Come agiscono i farmaci

A volte ci vogliono le medicine: il medico ha oggi a disposizione diversi medicinali per abbassare il colesterolo. L’importante è seguire bene le cure indicate!

Come agiscono i farmaci

Quando il colesterolo non può più essere tenuto ai livelli desiderati ed esiste un rischio cardiovascolare particolarmente significativo (vedi carta del rischio) o quando c’è già stato un episodio cardiovascolare, il medico può prescrivere farmaci che consentono di ridurre i valori del colesterolo LDL. I più diffusi sono le statine, che riducono il colesterolo agendo su un particolare enzima, chiamato HMG-CoA, che regola la produzione di colesterolo da parte del fegato. Questi farmaci vanno assunti solo su prescrizione medica.
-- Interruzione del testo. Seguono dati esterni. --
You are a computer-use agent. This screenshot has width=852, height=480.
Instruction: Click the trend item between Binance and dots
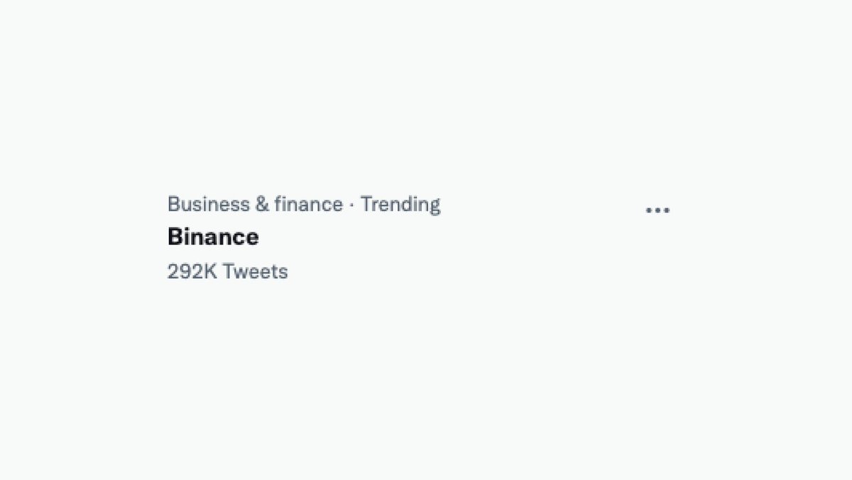[454, 237]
Nei casi in cui non si ottengono i risultati voluti si può associare alle statine un farmaco chiamato Ezetimibe: se la statina blocca la sintesi del colesterolo da parte dell’organismo questo medicinale ne favorisce l’assorbimento (e la conseguente eliminazione), a livello dell’intestino. Infine, per i casi più complessi, sono oggi disponibili gli anticorpi monoclonali che contrastano l’attività di una particolare proteina. Questa, chiamata PCSK9, nell'organismo degrada i recettori del colesterolo LDL che si trovano sulla superficie delle cellule del fegato. Con la sua azione quindi il farmaco evita che il fegato disponga di pochi di questi recettori, aumentandone il numero, e quindi la capacità del fegato di eliminare il colesterolo cattivo dal sangue. Questo meccanismo porta a una riduzione del colesterolo che si accumula nei vasi. Al momento questi farmaci sono indicati nelle persone che soffrono di ipercolesterolemia familiare (quindi con valori di colesterolo totale particolarmente elevati) in chi non risponde o è intollerante alle statine e in chi ha già avuto un infarto e non ottiene i valori desiderati.